===== Document segment
Re: Unicode, Cure-all or Kill-all?

From: Martin J Duerst (mduerst@ifi.unizh.ch)
Date: Mon Aug 12 1996 - 09:09:58 EDT


Dear Timothy,

>Thanks for your 3 very informative letters. Your point on multiple
>codepoints is well taken. Some times, even myself have this problem too.
>However, according to the scholars involved in the CCCII, these
>characters should be coded separately, because they are different
>characters. I think this is a key point in the definition of character.
>Should the character definition be shape-base or meaning-base? I
>personally don't know, but I agree with these experts. Furthermore, if
>this is the nature of the Chinese language, what else can we do except
>accepting that as a fact. On the other hand, every language is a living
>organism and hence changing all the time. This may be changed already.
>Again, I don't know.

Well, there are scholars that deny that Chinese characters have meaning,
and they do this very fervently. But I don't agree with them, and one
has not to go that far to see that using meaning as a principal guide
to character encoding is doomed to fail. Whatever some scholars may
say, if we don't get a solution that is practically usable, we shouldn't
consider it. And distinguishing one and the same shape with different
codepoints because that shape can have different meanings is absolutely
not usable in practice. If you, as an expert very interested in character
coding, have your problems with multiple codepoints for the same
shape, how could an arbitrary user not have these problems? On the
other hand, if I send somebody an email with the correct separate
encoding of the character(s) for Taiwan, Typhoon, and Sir, what will
the recipient gain? Will (s)he ever notice?
Furtheron, there are many characters that have one and the same
historic origin, but several meanings, now or throughout history.
For example, should the character "to come" get a second code-
point for its original historic meaning? And what with all the other
characters that have a wide field of uses and meanings? How to
divide this field of meaning into reasonable patches?
Yet another example, what if somebody writes a text where the
fact that the character can mean Taiwan, Typhoon, as well as Sir,
in an artistic way? With the CCCII system, one would have to
decide for one or the other meaning, and the pun would be
lost.
Other than an overestimation of "meaning" from an ivory-tower,
I cannot understand the decision of CCCII scholars to choose
such an unpractical solution.

>Regarding to the "new character" issue -- (1) There always be new
>Chinese characters generated all the time. Unlike the alphabetical
>languages, Chinese character set is an open set. On average, since Ming
>dynasty, about every 3 days, a new character shows up.
One has to be very careful with such numbers. Most of the "new"
characters that turn up are simple mistakes.

>(2) Now, if the
>coding space is a closed (16x16 bits) or limited (such as Big-5) one,
>then, accomandating them will be difficult or impossible.
With UTF-16, Unicode has a codespace of about 1000000 codepoints.
That's enough for at least the next 500 years.
==========
===== Entries
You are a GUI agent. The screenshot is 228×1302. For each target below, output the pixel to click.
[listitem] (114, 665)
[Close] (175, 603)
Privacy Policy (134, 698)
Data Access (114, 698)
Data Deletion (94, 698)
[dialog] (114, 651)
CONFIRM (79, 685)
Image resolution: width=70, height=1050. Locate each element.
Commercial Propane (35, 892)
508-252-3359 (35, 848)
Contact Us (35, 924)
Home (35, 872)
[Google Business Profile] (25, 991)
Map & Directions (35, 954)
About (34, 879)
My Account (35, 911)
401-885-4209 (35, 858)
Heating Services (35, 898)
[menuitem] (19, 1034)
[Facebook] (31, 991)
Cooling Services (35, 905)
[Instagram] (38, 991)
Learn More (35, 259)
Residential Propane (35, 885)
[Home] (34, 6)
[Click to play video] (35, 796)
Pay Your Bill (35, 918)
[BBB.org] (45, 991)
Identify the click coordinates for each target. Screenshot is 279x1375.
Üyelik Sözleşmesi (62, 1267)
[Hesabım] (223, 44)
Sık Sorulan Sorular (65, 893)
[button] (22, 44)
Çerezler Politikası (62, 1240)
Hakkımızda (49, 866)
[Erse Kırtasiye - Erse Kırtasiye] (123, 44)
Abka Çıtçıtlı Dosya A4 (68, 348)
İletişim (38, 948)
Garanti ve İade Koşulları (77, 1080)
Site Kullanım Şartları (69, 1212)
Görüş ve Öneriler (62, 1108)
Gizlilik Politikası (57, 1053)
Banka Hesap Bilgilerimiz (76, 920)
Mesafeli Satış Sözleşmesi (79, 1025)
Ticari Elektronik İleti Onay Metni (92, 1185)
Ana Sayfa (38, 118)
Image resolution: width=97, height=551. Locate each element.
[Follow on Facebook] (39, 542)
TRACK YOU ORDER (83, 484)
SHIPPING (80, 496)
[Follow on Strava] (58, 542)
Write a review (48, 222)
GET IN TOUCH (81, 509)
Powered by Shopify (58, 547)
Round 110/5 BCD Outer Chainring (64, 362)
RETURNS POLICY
==========
> **What to do**:
a) Write out verbatim the passage of the Unicode message that opens with the words containing "One has to be" and closes with "about 1000000 codepoints.".
b) Find every line in the listing that contains the string "target", matching case exactly, and copy each such line in full.

> **Solutions to the tasks**:
a)
One has to be very careful with such numbers. Most of the "new"
characters that turn up are simple mistakes.

>(2) Now, if the
>coding space is a closed (16x16 bits) or limited (such as Big-5) one,
>then, accomandating them will be difficult or impossible.
With UTF-16, Unicode has a codespace of about 1000000 codepoints.

b)
You are a GUI agent. The screenshot is 228×1302. For each target below, output the pixel to click.
Identify the click coordinates for each target. Screenshot is 279x1375.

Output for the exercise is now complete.